Estas palabras me hicieron fijar la atención en mi carcelero con algún interés.

– Suponiendo que tendría hambre, os he servido el desayuno temprano, y además le he traído esto.

El francés metiendo la mano bajo el mandil de cuero, sacó un pequeño roscón de mazapán que presentó al Empecinadillo, el cual una vez recobrada su actividad y travesura con la pitanza, sintiendo en su espíritu el generoso impulso de los grandes hechos, se lanzó al centro de la pieza sable en mano, ejecutando algunas maniobras militares. No era corto de genio y más se entusiasmaba cuanto más le aplaudían. El francés le miraba con admiración y ternura, siguiéndole en sus inquietos giros y vueltas; se sonrió y luego volviendo hacia mí sus ojazos alegres, y su boca risueña, me dijo estas palabras:

– Cuando os hayan arcabuceado, recogeré a vuestro niño y me lo llevaré conmigo… Es muy lindo y muy galán…

No le respondí nada.

– Hacéis bien en traer vuestro niño a la guerra.
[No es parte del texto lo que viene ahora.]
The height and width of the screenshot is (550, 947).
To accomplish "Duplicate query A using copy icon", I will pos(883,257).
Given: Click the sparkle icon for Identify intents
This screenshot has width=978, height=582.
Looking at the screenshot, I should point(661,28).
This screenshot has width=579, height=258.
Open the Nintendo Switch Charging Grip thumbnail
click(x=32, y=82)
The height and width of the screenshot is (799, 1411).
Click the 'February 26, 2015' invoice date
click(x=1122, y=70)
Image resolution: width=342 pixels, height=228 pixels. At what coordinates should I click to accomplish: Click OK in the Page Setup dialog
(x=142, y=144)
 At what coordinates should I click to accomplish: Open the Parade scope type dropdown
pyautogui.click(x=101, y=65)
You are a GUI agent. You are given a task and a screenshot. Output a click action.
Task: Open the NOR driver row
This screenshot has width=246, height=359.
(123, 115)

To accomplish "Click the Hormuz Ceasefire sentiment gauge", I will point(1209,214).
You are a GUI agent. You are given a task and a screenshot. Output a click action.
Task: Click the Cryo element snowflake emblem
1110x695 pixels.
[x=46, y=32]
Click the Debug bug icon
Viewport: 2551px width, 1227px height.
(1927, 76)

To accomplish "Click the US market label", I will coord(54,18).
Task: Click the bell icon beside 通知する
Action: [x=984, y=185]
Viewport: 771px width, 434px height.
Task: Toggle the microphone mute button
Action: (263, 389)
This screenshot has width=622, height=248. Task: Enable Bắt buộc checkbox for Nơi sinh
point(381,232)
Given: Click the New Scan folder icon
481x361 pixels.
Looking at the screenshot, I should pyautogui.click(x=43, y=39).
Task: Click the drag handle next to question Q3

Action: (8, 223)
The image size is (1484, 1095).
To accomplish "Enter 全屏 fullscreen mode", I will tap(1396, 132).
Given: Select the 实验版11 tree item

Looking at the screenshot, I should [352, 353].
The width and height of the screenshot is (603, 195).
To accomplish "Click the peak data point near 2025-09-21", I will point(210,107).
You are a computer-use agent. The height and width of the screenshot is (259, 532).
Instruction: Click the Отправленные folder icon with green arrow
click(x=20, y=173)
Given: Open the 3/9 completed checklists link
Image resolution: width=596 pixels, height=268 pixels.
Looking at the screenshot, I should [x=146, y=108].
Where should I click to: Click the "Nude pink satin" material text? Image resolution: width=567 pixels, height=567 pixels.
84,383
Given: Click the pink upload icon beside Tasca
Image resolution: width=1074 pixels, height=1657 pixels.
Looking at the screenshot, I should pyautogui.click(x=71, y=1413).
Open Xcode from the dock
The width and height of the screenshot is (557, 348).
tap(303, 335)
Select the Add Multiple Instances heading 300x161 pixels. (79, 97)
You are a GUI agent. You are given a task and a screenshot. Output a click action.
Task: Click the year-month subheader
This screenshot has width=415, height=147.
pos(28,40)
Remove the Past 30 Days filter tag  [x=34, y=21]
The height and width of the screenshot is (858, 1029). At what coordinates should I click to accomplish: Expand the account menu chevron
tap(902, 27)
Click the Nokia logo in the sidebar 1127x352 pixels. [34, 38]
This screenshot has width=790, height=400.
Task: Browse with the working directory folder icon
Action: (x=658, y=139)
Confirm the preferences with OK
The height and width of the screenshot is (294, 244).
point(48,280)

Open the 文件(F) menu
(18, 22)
Así os distraéis con él… Lo dicho: cuando os despachen, me quedaré con esta alhaja y le llevaré conmigo a todas partes. No le faltará nada y le enseñaré a que me llame papá.

Al decir esto, noté súbita alteración en las rudas facciones del soldado. Hizo algunos visajes como luchando con una inoportuna sensibilidad; mas no pudiendo vencerla, le vi que con disimulo se llevaba la mano a los ojos para limpiarse una lágrima.

– ¿Llora usted? – le dije.

– ¡No… yo llorar! – exclamó ahuecando la voz. – Nada de eso… Es que… Os diré la verdad. Este muñeco me recuerda a mi pequeño Claudio, a quien dejé en mi pueblo. Yo soy de Arnay-le-Duc en Borgoña. Mi niño tiene ahora dos años y medio, y debe de estar lo mismo que este.

– ¿Es usted casado?

– Sí – respondió cogiendo al Empecinadillo en una de sus rápidas vueltas y besándole con brutal cariño. – Soy casado, pero en la última conscripción el Emperador echó mano a los casados. Es un dolor, una picardía, ¿no es verdad? Ahora que nadie nos oye… ¡Separarle a uno de su mujer y de su hijo para traerle a esta maldita guerra de España, que no se acaba nunca!… Mi pequeño Claudio no se aparta de mi memoria.

En aquel caso sí podía decirse que el chico era comido a besos. El francés oprimía de tal modo la cabecita y el cuerpo de mi camarada, que este lloró.

– No llores, mi amor – le dijo. – Hagamos el ejercicio… tum, turum, tum… ¡Marchen! ¡Armas al hombro!

Y marcando vivamente el paso, recorrió el descomunal soldado la habitación, imitando el ruido de cornetas y tambores. Viéndole con el niño en brazos, recordaba yo las imágenes de San Cristóbal que había visto en algunas catedrales.

Por fin el gastador dejó al chico a mi lado después de besarle mucho y de prometerle que le traería alguna golosina. En el mismo instante como yo mirase al exterior por la reja, único respiro de la triste estancia, púsome su pesada mano en el hombro, y me dijo ya sin sensibilidades ni enternecimientos:

– No creáis que podréis escaparos. No os salvarán la astucia, ni la fuerza, ni el soborno, ni nada. Esta reja cae sobre el balcón, y del balcón abajo no podréis saltar sin romperos el espinazo. Al fin de la puerta hay un centinela, y lo que es por esa puerta me parece que no encontraréis salida… Y cuidado con intentar alguna picardía, porque…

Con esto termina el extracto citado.